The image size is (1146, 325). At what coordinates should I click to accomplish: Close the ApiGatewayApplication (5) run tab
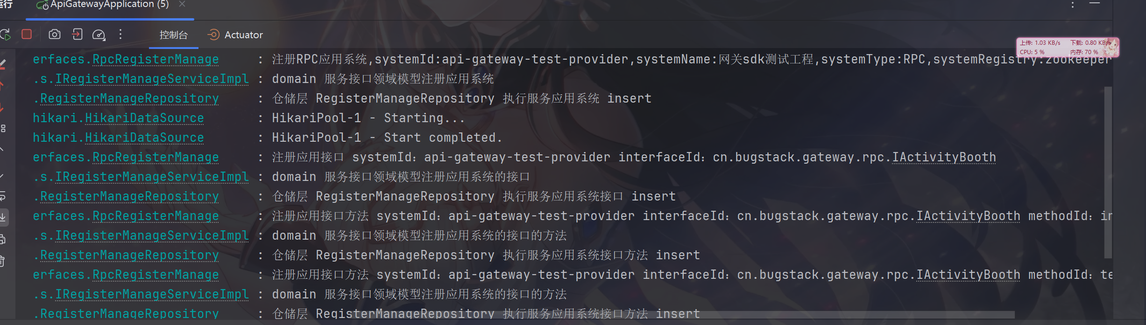(x=182, y=4)
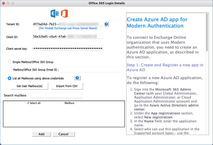Close the window using red button
The width and height of the screenshot is (213, 145).
(x=4, y=3)
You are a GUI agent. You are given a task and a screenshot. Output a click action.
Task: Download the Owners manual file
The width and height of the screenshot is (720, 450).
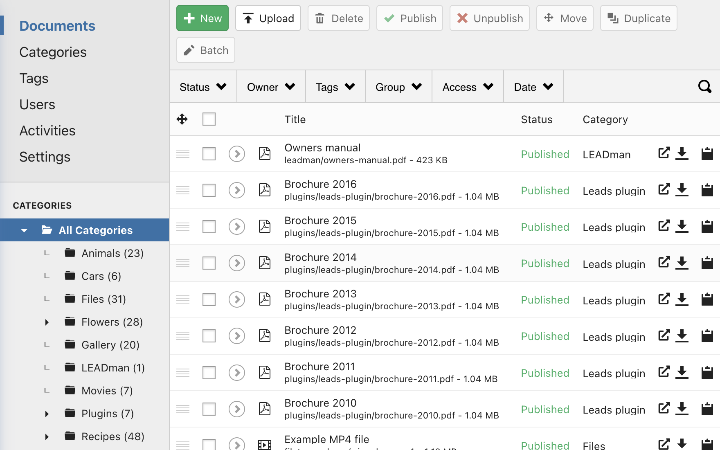point(682,153)
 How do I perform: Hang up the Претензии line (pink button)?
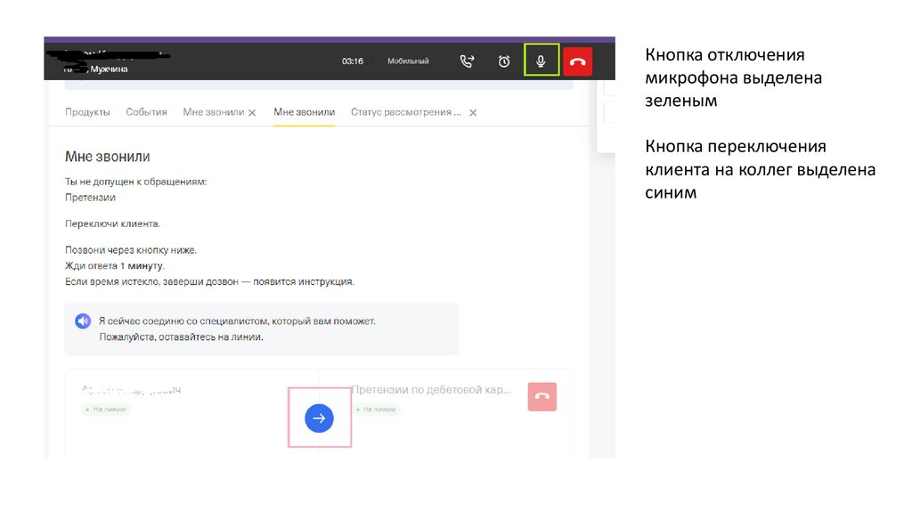[x=542, y=396]
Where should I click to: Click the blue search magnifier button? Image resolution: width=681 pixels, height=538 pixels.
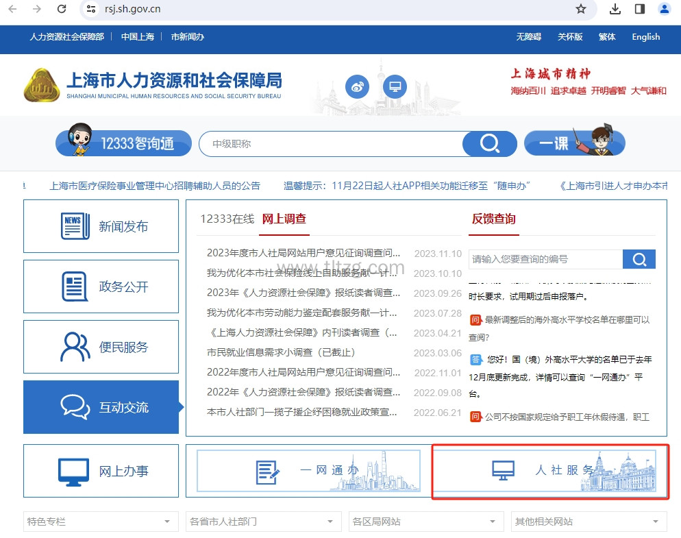point(489,144)
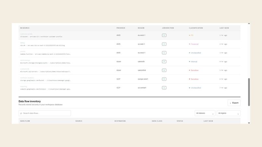Viewport: 262px width, 147px height.
Task: Click the jurisdiction badge in the us-central1 row
Action: [x=164, y=88]
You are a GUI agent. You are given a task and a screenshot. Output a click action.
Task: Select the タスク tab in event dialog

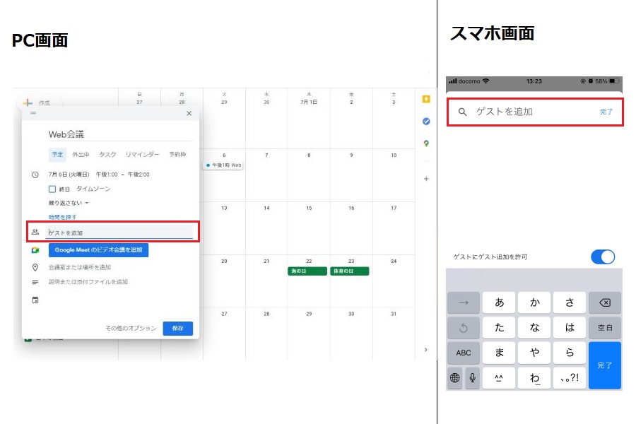click(107, 154)
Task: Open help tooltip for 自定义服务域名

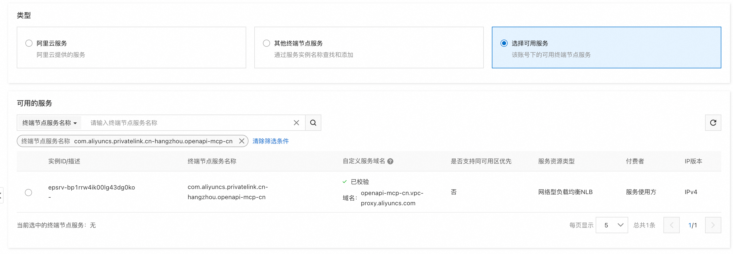Action: coord(390,161)
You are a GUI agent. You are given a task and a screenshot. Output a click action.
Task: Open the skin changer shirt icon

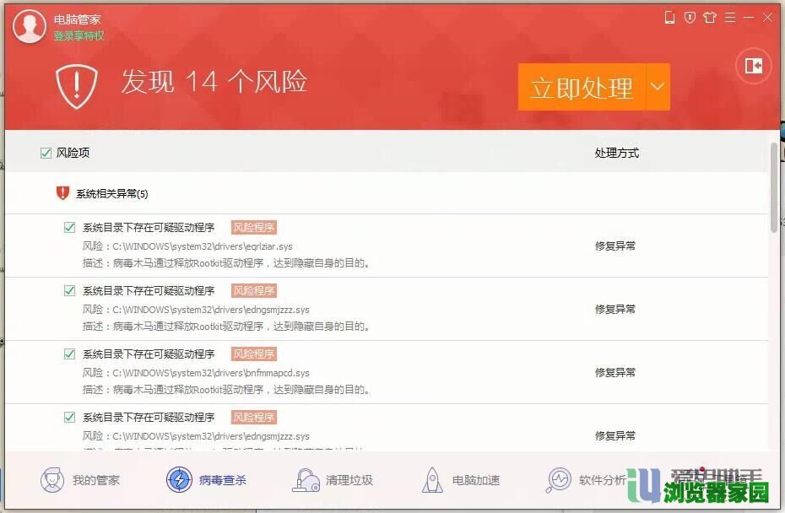point(710,18)
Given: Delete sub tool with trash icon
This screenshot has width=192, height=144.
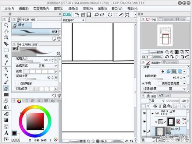Looking at the screenshot, I should pos(59,39).
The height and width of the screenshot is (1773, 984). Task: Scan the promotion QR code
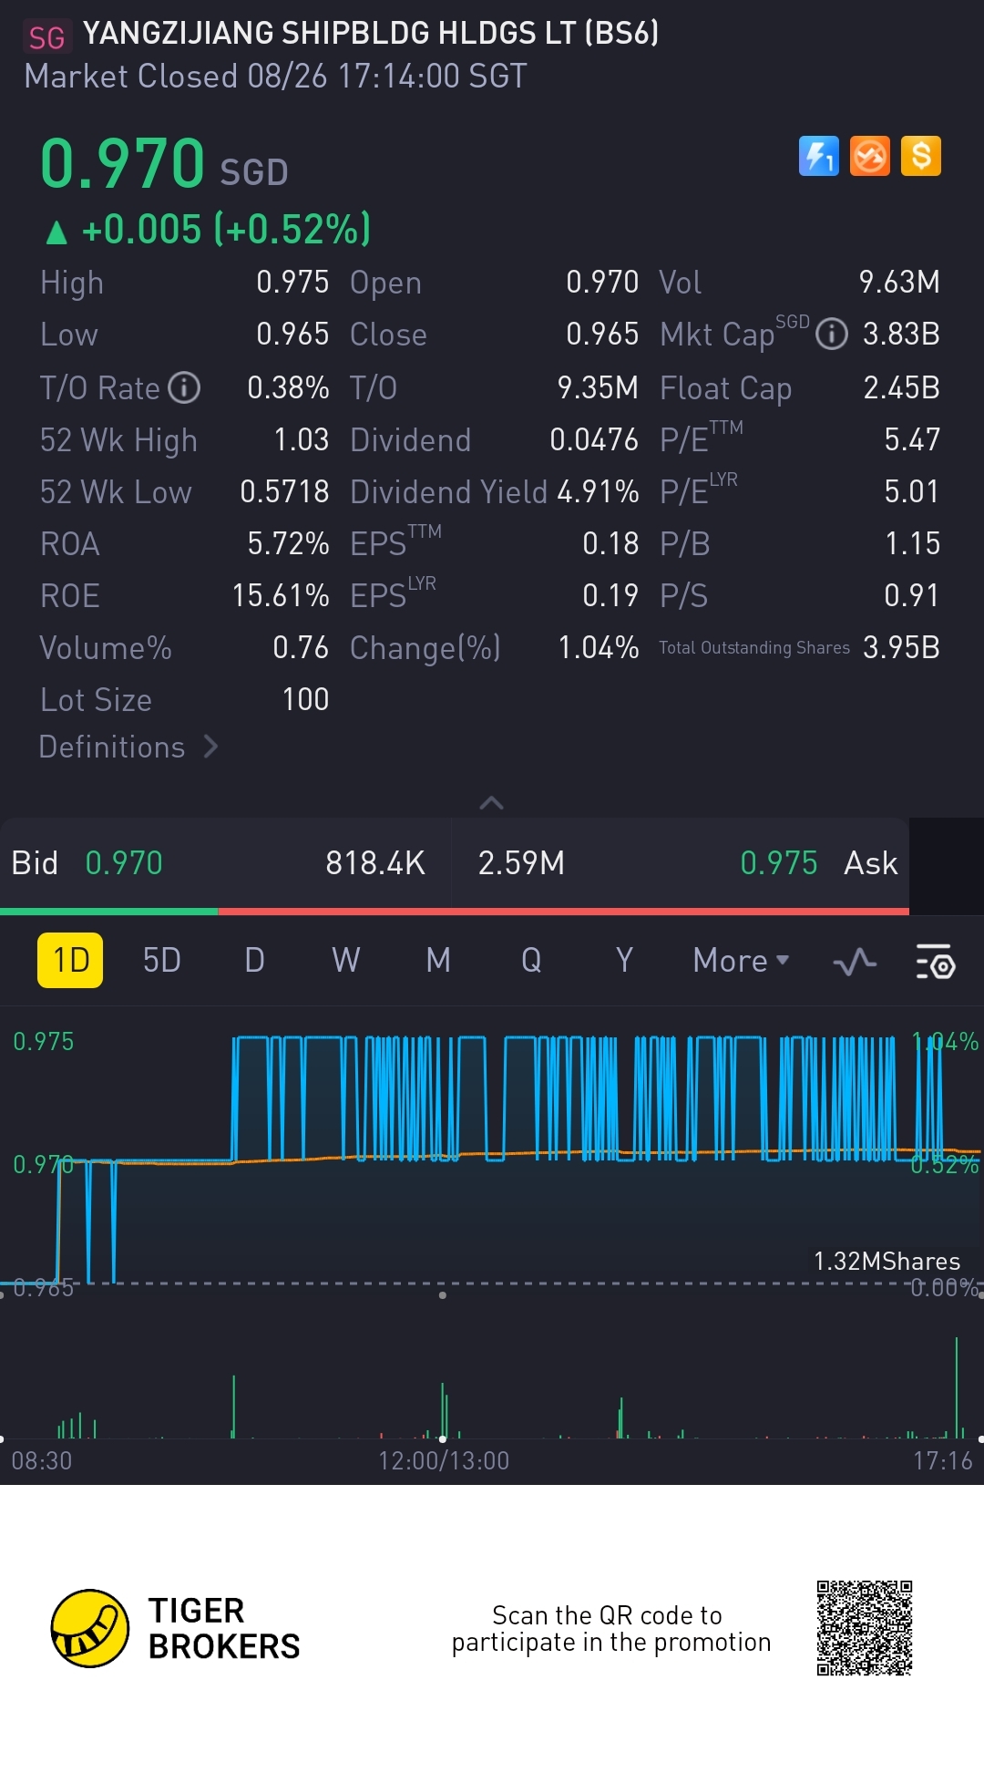click(x=864, y=1628)
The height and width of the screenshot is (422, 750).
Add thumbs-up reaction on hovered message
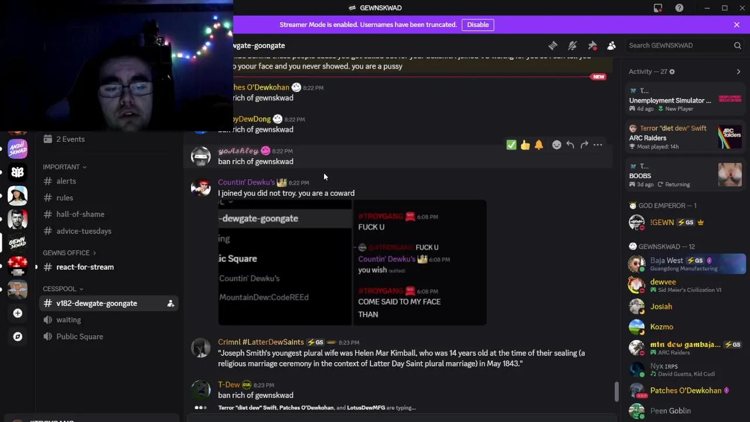click(525, 145)
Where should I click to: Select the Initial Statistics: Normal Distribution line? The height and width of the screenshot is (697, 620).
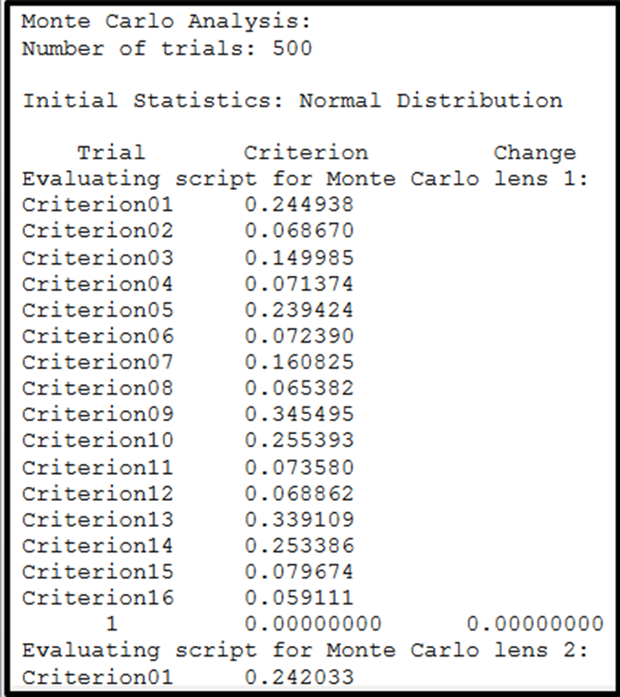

____

— EXERCISE AIM —
The answer is the listing above repeated verbatim, minus its images.

— ANSWER BOX —
The image size is (1146, 325). At what coordinates should I click to accomplish: Close the ApiGatewayApplication (5) run tab
(x=182, y=4)
Close the window using red button
The width and height of the screenshot is (213, 145).
(x=4, y=3)
You are a GUI agent. You are given a task and a screenshot. Output a click action.
Task: Download the Owners manual file
The width and height of the screenshot is (720, 450).
point(682,153)
 How do I perform: Hang up the Претензии line (pink button)?
[x=542, y=396]
Where should I click to: Click the blue search magnifier button? Image resolution: width=681 pixels, height=538 pixels.
point(489,144)
Viewport: 262px width, 147px height.
Task: Click the jurisdiction badge in the us-central1 row
Action: [x=164, y=88]
You are a GUI agent. You are given a task and a screenshot. Output a click action.
Task: Select the タスク tab in event dialog

click(107, 154)
Task: Open help tooltip for 自定义服务域名

Action: coord(390,161)
You are a GUI agent. You are given a task and a screenshot. Output a click action.
Task: Open the skin changer shirt icon

point(710,18)
Given: Delete sub tool with trash icon
This screenshot has width=192, height=144.
Looking at the screenshot, I should pos(59,39).
The height and width of the screenshot is (1773, 984). Task: Scan the promotion QR code
click(x=864, y=1628)
The height and width of the screenshot is (422, 750).
Add thumbs-up reaction on hovered message
click(525, 145)
Where should I click to: Select the Initial Statistics: Normal Distribution line? The height and width of the screenshot is (697, 620).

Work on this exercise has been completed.